Collected data:
##########
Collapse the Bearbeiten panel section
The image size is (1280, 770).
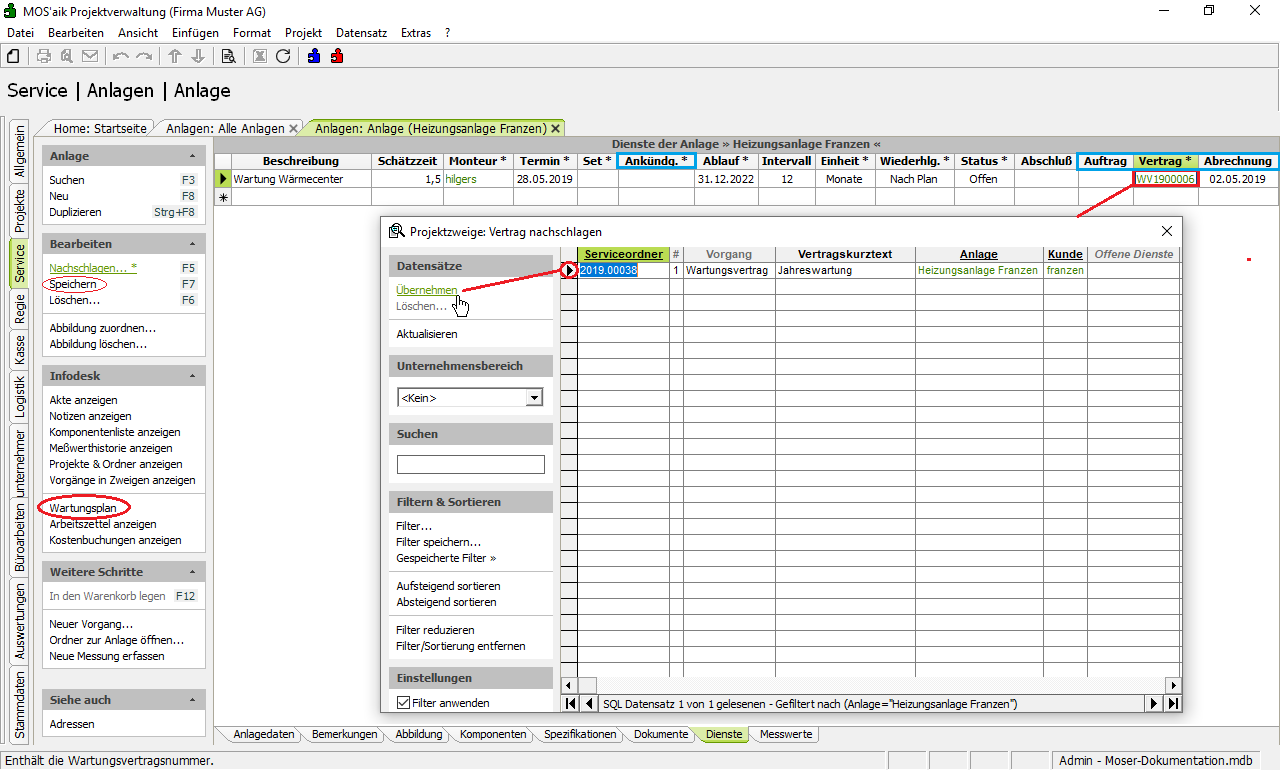192,244
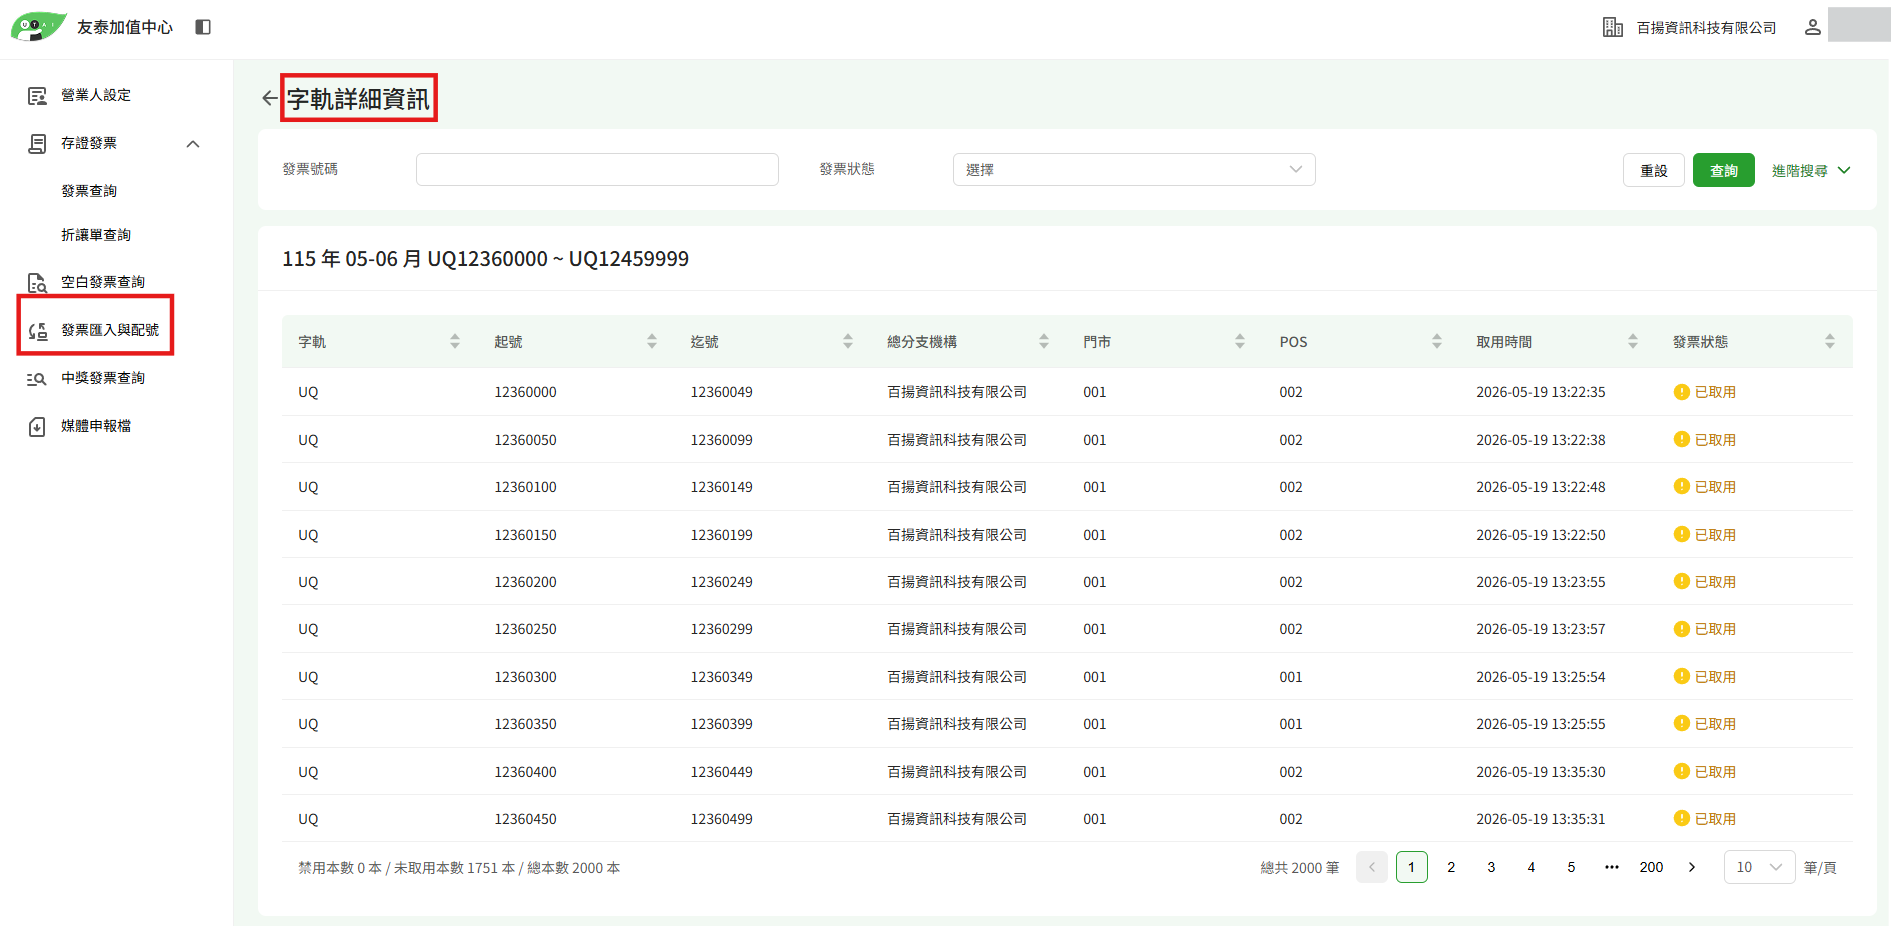Collapse the 存證發票 sidebar group
The image size is (1891, 926).
193,144
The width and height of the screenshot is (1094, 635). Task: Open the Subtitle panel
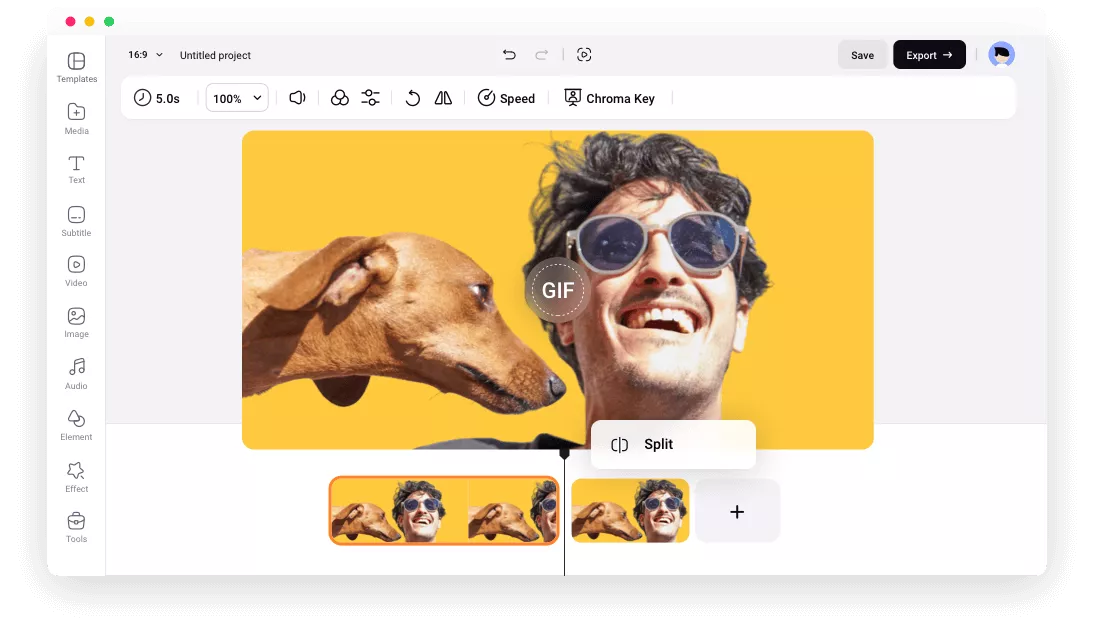coord(76,221)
##########
Leave out the pictures, then return every line of the data exactly.

Collapse the Bearbeiten panel section
The image size is (1280, 770).
192,244
Collapse the 存證發票 sidebar group
The image size is (1891, 926).
193,144
The width and height of the screenshot is (1094, 635). Task: Open the Subtitle panel
coord(76,221)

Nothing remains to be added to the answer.